If you're going for an extremely long interaction, use a front end that let's you edit the character (character = not just the character but the entire world/setting/MC attributes/conversation style/literally everything about the interaction you're having.) e.g. if your MC gets his arm chopped off and it scarred the primary npc, go into the character description and add a like like {{user}} had his arm chopped off by an orc while {{char}} watched horrified. Then refresh the chat for the new character description to take.
Remember a few main things.
1. Text generators are not logic machines. Use emotes to nudge the LLM in the right direction.
*I cast sculpted fireball* - wrong.
*I cast fireball, sculpting it so it doesn't hit my allies.* - correct.
2. You have absolute power.
3. You aren't REALLY taking part in a conversation. If you're in a room with a sexy goblin shortstack and she's not responding to your RP the way you want - YOU, the player, can/should tell the machine what to do.
e.g.
Player: *saunters up to the goblin, winks down at her*
Shortstack: The sexy goblin shortstack recoils in fear, screaming for help. Nearby orcs decide to replace your legs with no legs.
***if this isn't the desired result (no judgement), then delete the Shortstack response and edit your post.
Player: *saunters up to the goblin, winks down at her. The shortstack is turned on and licks her lips*
4. You can be as eloquent as you want, but with more complex prose you will have to add identifiers for the LLM to grab onto.
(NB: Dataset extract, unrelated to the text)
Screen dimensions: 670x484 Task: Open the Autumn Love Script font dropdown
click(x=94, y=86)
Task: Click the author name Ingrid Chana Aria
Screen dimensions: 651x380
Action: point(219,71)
Sometimes it understands sarcasm, sometimes it doesn't, sometimes they'll take offense at a joke, etc etc.
Again - tell it what to think if it infers incorrectly.
Player: Oh greaaaaaaat. The orcs are going to replace my legs with no legs.
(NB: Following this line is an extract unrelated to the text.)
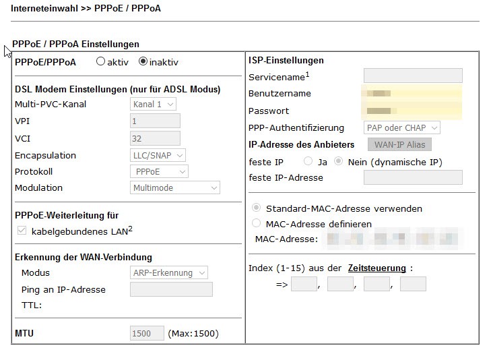Choose 'MAC-Adresse definieren' option
Image resolution: width=491 pixels, height=352 pixels.
[x=256, y=223]
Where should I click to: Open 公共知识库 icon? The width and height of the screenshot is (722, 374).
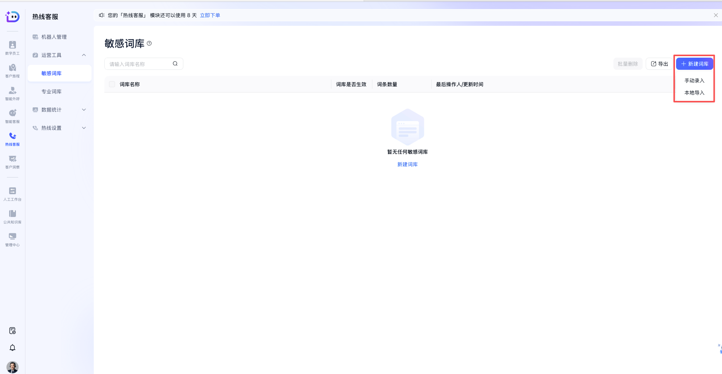tap(13, 217)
Shortstack: The goblin feel a glowing sensation in her heart, now that you are finally realizing your lifelong dream of having no legs.
***Delete Shortstack, alter yours.
Player: *sarcastically, I say "Oh greaaaat. The orcs are going to replace my legs with no legs."*
5. Emotes aren't really emotes. Your spoken words aren't really spoken words. You're just telling a machine what to do.
You can literally type:
*I wink at the goblin, she puts a kazoo in her ass and farts the national anthem of Croatia, my legs explode and are replaced by orcs, the barman enters into a kazoo duet with the goblin, the sheer force of my sexual carnage literally lifts the roof off the building, eventually I realize that I was the kazoo all along*
And the LLM will generate that in story format.
6. The only reason you hold back on specific instructions is to allow character settings and randomness to influence the npcs' actions. If you have a strong idea where you want things to go, either tell it what to do (short term) or edit the character description (long term).
7. Interacting with LLMs (that's Large Language Model, basicallly text-generation AI) is a skill.
Some models are objectively better than others, but if a model is highly regarded by the community, you can consider it a good model to train YOU on how to interact with LLMs.
8. Most Characters (Cards - half the nsfw community calls them that already anyway) are trash. Look at how the good ones are written (description & example conversation especially). Look at a bad one (again, description and example conversation). It will be very apparent why the good one is good and the bad one is bad.
9. LLMs have access to huge amounts of data, and character descriptions can allow NPCs to access that data, and their knowledge will affect their character if other descriptors are not added.
e.g.
{{char}} is an expert nurse with 15 years experience in emergency room care.
***It'll be mostly random what the first thing about the NPC is in the story. Because the LLM uses its own Context (the story you read), it self-reinforces whatever it generates. You can edit this in the story window and try for a recycling context where the character behaves how you want, but this will distract from your fun and you'll do a lot of correcting.
However,
{{char}} is an expert nurse with 15 years experience in emergency room care, she never uses curse words, she's addicted to heroin and cock, she is also a sexy goblin shortstack, her best friends are orcs and the orcs are in the business of removing people's legs, she despises oatmeal raisin cookies
{{char}} will frequently ask {{user}} if they have either heroin or cock for her.
-----
Anyway that was off the top of my head. I'm still learning the user side of things for LLMs. I'm limited to CPU for running my own AI, and it's not fast enough for me. (Probably my biggest pet peeve is stories generating text slower than I read. Stop doing this, devs, btw.) Look around for frontends you enjoy using. I won't tell you mine (because I'm a selfish prick and if they get too many users they might lock the good stuff behind premiums) but search and try and jot a couple lines in notepad to remind you what the site has or lacks, and you'll likely find some good ones with little to medium effort.